On March 1, 2009, the Hawaii Community Development Authority (HCDA) assumed the management of the Kewalo Basin Harbor from the Department of Transportation and hired ALMAR Management, Inc. (a California-based marina operator), to oversee day to day harbor operations.

On June 7, 2012, the Honolulu Star-Advertiser reported that HCDA agreed to lease the 143-slip harbor in Kakaako for 50 years to Almar Management Inc. and a partner doing business as KB Marina LP.  The Almar partnership would finance $22 million in repair work to replace all piers and docks and would increase boats slips from 143 to 243.

Almar anticipates the upgrades taking five years to complete and would pay HCDA about $45 million in rent over 50 years.  Is this what the State considers a fair price?  These are ceded lands and OHA beneficiaries & state stakeholders will end up losing out.  Who is benefiting from this deal?

As I mentioned in my last column, OHA received a letter from HCDA on August 6, 2013, stating HCDA will not compromise with OHA on their plans for Kewalo Basin, even though OHA is a major stakeholder.

The HCDA and their many controversial plans for Kakaako have made frequent headlines in the media lately, but most of us are in the dark about what exactly the HCDA is and who is really in charge.

WHAT IS THE HCDA?

The 1976 State Legislature created HCDA to revitalize urban areas that were underused and deteriorating.  The Kaka‘ako Community Development District covers 600 acres within Piikoi, King, and Punchbowl Streets and Ala Moana Boulevard, as well as the waterfront from Kewalo Basin to Forrest Avenue.  (Source: http://dbedt.hawaii.gov/hcda/about-hcda/)

HCDA is attached to the Department of Business, Economic Development & Tourism (DBEDT) for administrative purposes and their mission is to create “vibrant” communities within Kakaako and encourage new investment by building essential public infrastructure such as roadways, utilities, and parks that are necessary for redevelopment.

WHO ARE ITS MEMBERS?

HCDA’s Kakaako Authority is composed of members from the public and private sectors.  They include:

Four “ex officio” voting members from State departments:

  1. Dean Seki, Comptroller, Accounting and General Services;
  2. Kalbert Young, Director, Budget and Finance;
  3. Richard Lim, DBEDT Director ; and
  4. Glenn Okimoto, Director, Transportation.

The Governor also appoints members from a list of names submitted by the Honolulu City Council, the Senate President and the House Speaker.

At-large member:

  1. Brian Lee, Director of Research and Communications, International Brotherhood of Electrical Workers.

Community members:

  1. Miles Kamimura, President, Pacific Property Group;
  2.  Lois Mitsunaga, CFO, Structural Engineer at Mitsunaga & Associates.

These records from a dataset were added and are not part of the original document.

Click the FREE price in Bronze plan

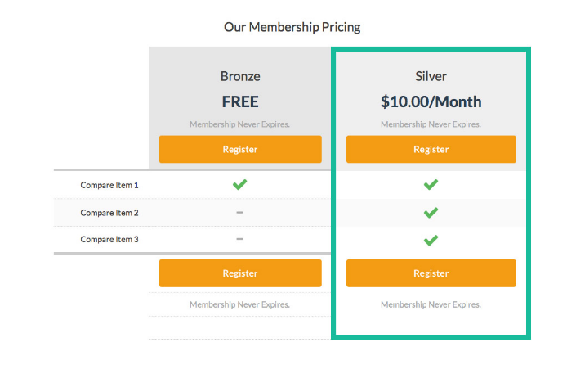click(x=239, y=102)
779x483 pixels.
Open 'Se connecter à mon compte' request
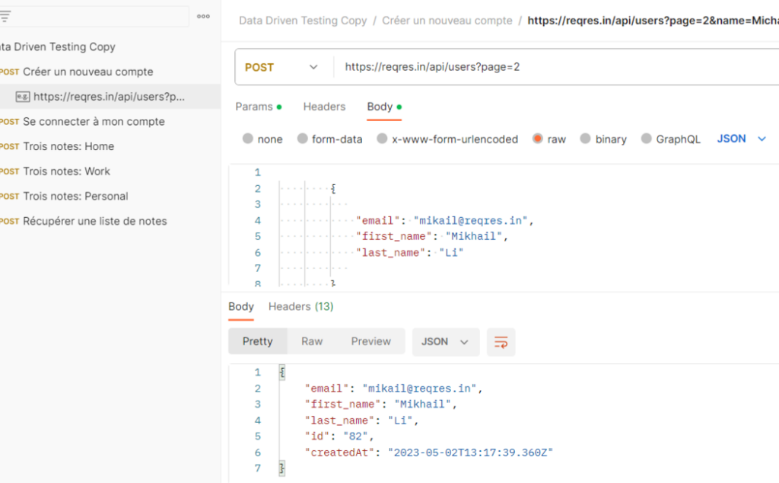pyautogui.click(x=94, y=121)
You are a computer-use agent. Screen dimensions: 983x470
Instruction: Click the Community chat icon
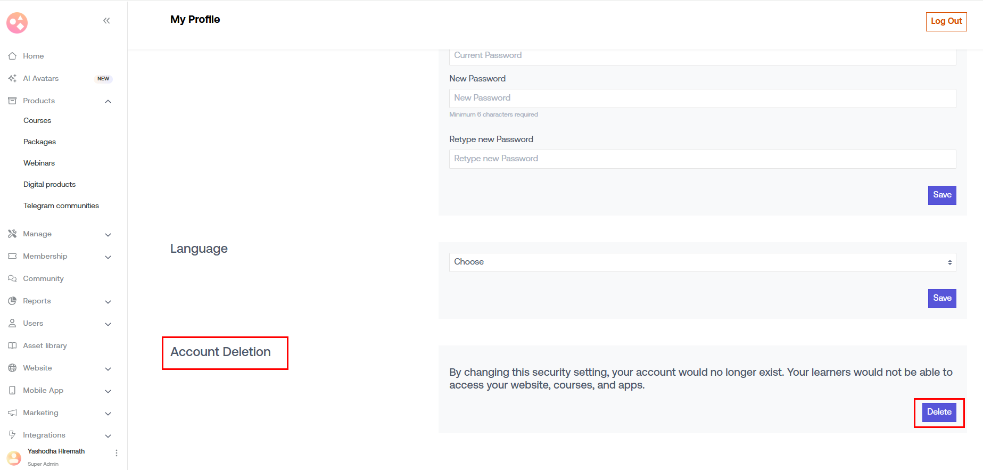coord(12,278)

INC.; and
  3. VACANT.

Cultural specialist: 

  1. VACANT.

An Executive Director serves as the CEO and is appointed by HCDA members.

IMPORTANT TO NOTE

What is sorely missing here is disclosure.

  • Do the members of the Authority, especially those from the private sector, have any conflicts of interest?

 

  • Do they represent any clients that would benefit from any development projects being considered for Kakaako or are they themselves in a position to benefit from any developments?

 

  • Are they contributing to any political campaigns in 2014?

 

  • Should HCDA have sole power over planning, zoning, and directly promoting economic development in Kakaako?

These are the questions the community should be asking this Authority.

HCDA PART 1 — HCDA is not a good neighbor

`Ano`ai kakou… In 2012, when OHA received it’s Kakaako lands in our settlement with the State over past-due ceded land revenues, OHA was not appraised that the Hawaii Community Development Authority (HCDA), which has jurisdiction over development in the area, planned to lease the harbor in Kakaako for 50 years to a California-based marina operator and increase the boats slips to 243.

For the past year, OHA has been negotiating with the HCDA to get them to compromise on their plans to put “finger piers” in front of our Fisherman’s Wharf property.  On August 6, 2013, OHA received a letter from HCDA stating they will not make any compromises to their plans and expects OHA to be a “good neighbor” and accept their plan for our property.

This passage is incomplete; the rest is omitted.